Delilah Dirk & The Turkish Lieutenant
She first causes his execution and then saves his life. To repay that debt Selim the mild-mannered Turkish Lieutenant joins firecracker Delilah Dirk on her adventures, and thus a partnership is started on page 30 and they (and the reader) are off and running at breakneck speed on an adventure that sits squarely at the crossroads of Indiana Jones, Tomb Raider, Moonlighting, the Hope/Crosby Road movies, Buffy, and Robin Hood.
In a wonderful inversion of the normal roles Delilah is the skilled thief who acquires a diamond-in-the-rough distressed damsel sidekick in the form of Erdemoglu Selim who prides himself on his ability to make great tea. They steal treasure, are pursued, lose treasure, steal more treasure, and each comes to the conclusion by the end that the greatest treasure is the adventures themselves. The story such as it is exists only to move along our “heroes” from one adventure set piece to the next. While the pace may be fast author Tony Cliff still manages to sneak in enough character bits to give us fully fleshed out characters and not just cyphers.
Lately it seems to me that the big two are putting out nothing more than complex cross-connected stories you need to have read the last five years of continuity to understand. And the violence, blood, and language would rate at least a PG-13 rating on the big screen it is nice to find a self-contained, fun book suitable for all ages. This is a summer blockbuster of a book and I mean that in the nicest possible way. And speaking of younger readers…..
Fairy Tale Comics
“The reason we have smaller numbers of comics readers is because we don’t have any comics for kids.“ How many times have you heard this? Despite what you’ve been told there are comics for kids, you just have to look a little harder to find them.
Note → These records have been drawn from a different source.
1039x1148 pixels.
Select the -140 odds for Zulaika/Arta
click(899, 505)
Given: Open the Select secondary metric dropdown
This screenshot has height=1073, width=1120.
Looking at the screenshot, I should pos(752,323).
And if you did find suitable titles what kind should they be to hook the little rugrats and breed a whole new crop of readers? My suggestion would be to take a bunch of stories that should be familiar and put them in a comic format that is perfect for parents to read to their kids before bed. And better yet let’s make it an anthology with a whole bunch of great artists such as Jaime Hernandez, David Mazzucchelli, Craig Thompson, and Emily Carroll to do the adaptations. First:Second Comics editor Chris Duffy must have had the same thought because he did just that when he put together Fairy Tale Comics.
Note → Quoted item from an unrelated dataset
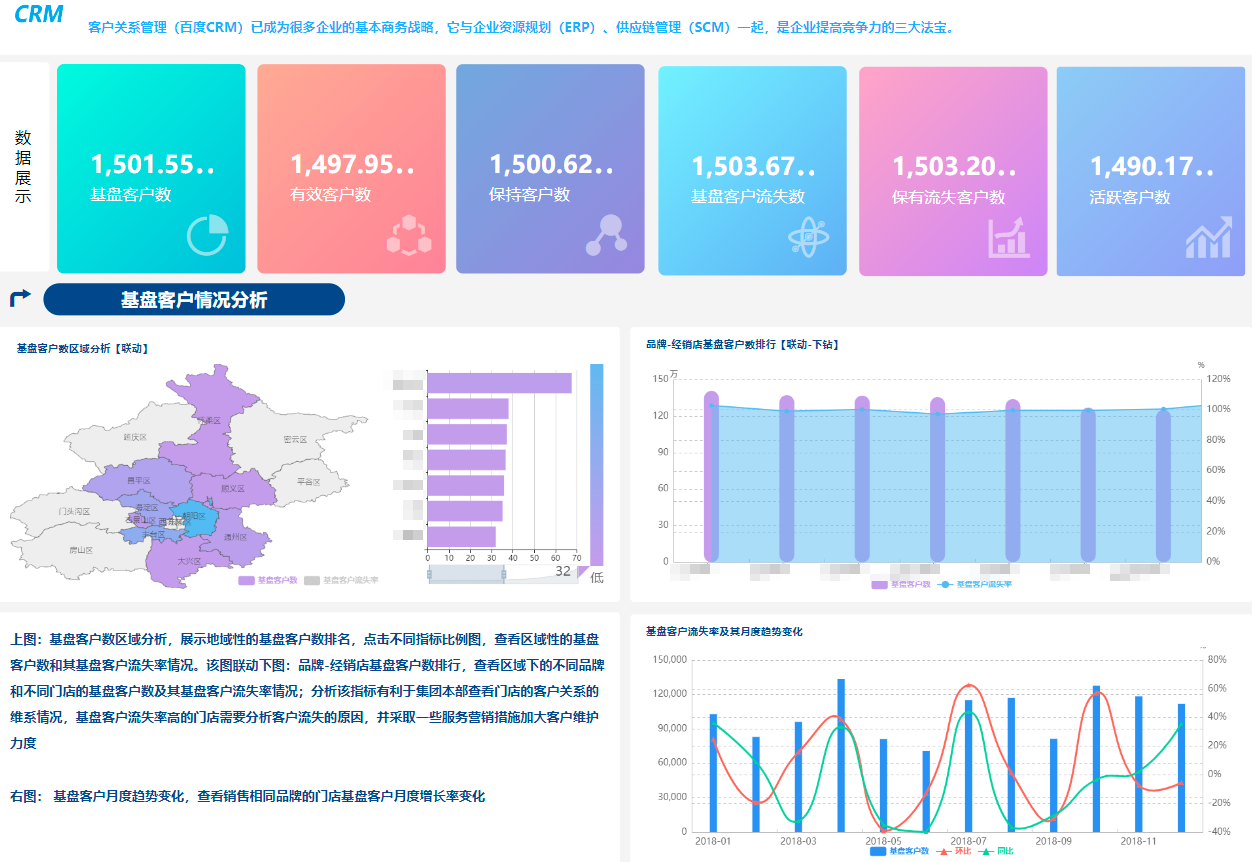Toggle 同比 series in trend chart legend
This screenshot has width=1252, height=862.
click(x=998, y=851)
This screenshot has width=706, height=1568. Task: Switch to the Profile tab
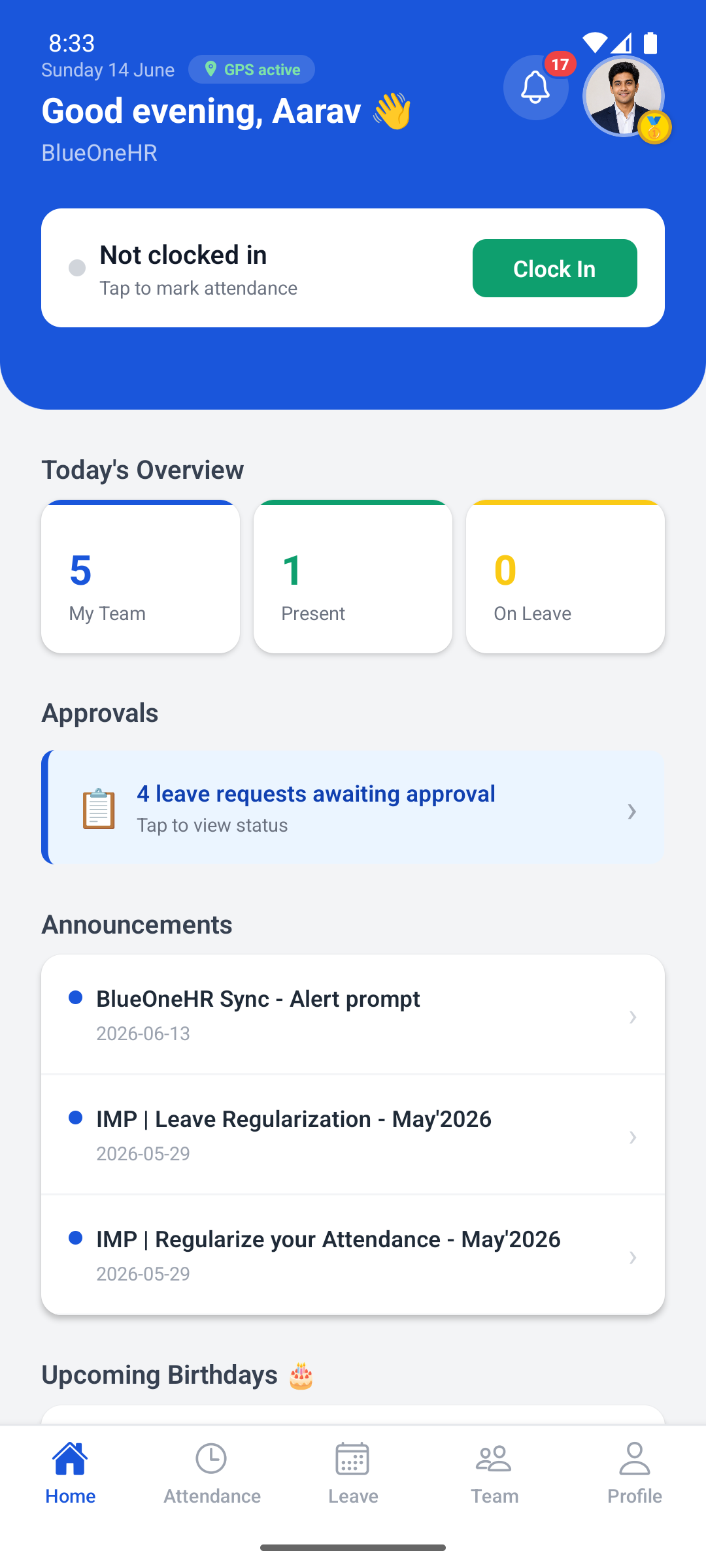click(635, 1473)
As a comics reader myself I realize that I have to do a lot of the work for the comics companies to help grow a new generation. And obviously a book called Fairy Tale Comics isn’t written for someone in his late 30’s so I decided the only way to see how good it really was meant reading it to my 5 year old and over the space of a week we read one story after another. Did he enjoy every story? No, but he enjoyed many of them and by the time he was done he was asking me to reread some of them. Basically what I witnessed was the beginning of a new comics reader and I can’t give a title a better endorsement than that. If you have children find this book and buy it and share it, it really is that good.